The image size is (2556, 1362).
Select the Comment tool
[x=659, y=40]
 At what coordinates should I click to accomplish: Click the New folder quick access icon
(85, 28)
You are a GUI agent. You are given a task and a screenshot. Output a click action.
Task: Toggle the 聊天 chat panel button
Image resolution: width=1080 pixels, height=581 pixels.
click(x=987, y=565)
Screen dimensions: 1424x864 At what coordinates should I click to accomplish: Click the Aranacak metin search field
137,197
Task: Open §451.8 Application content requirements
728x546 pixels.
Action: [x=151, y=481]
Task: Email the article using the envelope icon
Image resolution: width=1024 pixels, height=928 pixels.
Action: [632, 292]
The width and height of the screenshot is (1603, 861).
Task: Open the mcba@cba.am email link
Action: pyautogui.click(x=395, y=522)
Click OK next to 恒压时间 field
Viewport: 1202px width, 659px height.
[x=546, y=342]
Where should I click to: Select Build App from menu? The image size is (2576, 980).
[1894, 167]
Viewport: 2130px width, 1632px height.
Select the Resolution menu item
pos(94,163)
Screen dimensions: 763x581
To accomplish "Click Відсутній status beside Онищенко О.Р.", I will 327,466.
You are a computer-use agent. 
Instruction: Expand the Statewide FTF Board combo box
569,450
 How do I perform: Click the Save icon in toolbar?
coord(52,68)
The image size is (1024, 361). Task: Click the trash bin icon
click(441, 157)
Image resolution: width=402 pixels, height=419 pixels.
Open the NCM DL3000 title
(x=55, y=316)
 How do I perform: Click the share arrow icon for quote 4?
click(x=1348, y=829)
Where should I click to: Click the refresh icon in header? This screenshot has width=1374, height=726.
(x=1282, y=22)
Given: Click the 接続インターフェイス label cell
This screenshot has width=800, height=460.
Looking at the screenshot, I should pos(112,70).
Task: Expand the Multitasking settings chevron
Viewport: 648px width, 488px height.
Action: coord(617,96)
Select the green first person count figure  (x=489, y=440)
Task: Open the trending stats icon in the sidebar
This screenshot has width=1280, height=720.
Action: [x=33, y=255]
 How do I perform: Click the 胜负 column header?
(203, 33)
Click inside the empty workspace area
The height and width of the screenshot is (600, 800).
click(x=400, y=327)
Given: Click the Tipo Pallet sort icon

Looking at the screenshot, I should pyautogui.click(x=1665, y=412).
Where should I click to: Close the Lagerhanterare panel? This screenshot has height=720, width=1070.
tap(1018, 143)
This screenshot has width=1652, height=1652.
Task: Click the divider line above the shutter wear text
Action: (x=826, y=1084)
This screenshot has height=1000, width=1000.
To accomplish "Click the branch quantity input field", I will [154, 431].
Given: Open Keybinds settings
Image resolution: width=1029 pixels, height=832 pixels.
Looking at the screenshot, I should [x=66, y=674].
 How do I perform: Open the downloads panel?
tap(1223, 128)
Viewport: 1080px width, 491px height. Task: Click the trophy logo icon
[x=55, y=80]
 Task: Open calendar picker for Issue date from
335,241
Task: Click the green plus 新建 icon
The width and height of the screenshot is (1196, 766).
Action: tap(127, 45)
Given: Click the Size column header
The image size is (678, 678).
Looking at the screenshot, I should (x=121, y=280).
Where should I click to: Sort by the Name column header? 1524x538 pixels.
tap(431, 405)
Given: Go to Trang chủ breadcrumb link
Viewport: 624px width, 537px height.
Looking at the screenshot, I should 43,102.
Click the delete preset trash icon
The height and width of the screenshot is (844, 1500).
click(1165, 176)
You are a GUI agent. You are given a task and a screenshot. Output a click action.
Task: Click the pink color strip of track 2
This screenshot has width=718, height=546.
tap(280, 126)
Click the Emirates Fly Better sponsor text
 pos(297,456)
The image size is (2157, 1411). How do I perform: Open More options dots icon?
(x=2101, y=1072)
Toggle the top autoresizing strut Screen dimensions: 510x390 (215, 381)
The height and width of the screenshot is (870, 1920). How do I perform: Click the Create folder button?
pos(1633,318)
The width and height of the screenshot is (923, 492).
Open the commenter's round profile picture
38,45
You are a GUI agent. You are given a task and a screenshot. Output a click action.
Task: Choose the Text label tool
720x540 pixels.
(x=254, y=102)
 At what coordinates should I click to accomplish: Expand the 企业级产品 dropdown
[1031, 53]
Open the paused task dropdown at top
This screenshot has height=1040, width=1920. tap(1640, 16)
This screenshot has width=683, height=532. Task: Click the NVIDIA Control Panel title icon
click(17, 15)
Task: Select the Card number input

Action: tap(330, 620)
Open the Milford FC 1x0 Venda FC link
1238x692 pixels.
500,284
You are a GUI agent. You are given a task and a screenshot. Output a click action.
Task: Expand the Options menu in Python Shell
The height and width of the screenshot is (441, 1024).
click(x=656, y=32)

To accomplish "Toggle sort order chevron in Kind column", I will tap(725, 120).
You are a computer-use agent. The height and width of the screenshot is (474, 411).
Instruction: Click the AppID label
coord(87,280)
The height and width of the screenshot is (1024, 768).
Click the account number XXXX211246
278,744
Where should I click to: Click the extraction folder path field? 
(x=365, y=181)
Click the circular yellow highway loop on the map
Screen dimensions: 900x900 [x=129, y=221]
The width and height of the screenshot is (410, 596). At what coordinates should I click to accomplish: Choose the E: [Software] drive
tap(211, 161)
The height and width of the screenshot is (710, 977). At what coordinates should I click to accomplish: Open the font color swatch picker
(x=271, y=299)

■ What is needed
Could you return exactly the stretch of the data above that starts at the line with "How do I perform: Open the downloads panel?" and ends at the line with "Given: Go to Trang chủ breadcrumb link", both lines included?

■ Problem solution
 How do I perform: Open the downloads panel?
tap(1223, 128)
Viewport: 1080px width, 491px height. Task: Click the trophy logo icon
[x=55, y=80]
 Task: Open calendar picker for Issue date from
335,241
Task: Click the green plus 新建 icon
The width and height of the screenshot is (1196, 766).
Action: tap(127, 45)
Given: Click the Size column header
The image size is (678, 678).
Looking at the screenshot, I should (x=121, y=280).
Where should I click to: Sort by the Name column header? 1524x538 pixels.
tap(431, 405)
Given: Go to Trang chủ breadcrumb link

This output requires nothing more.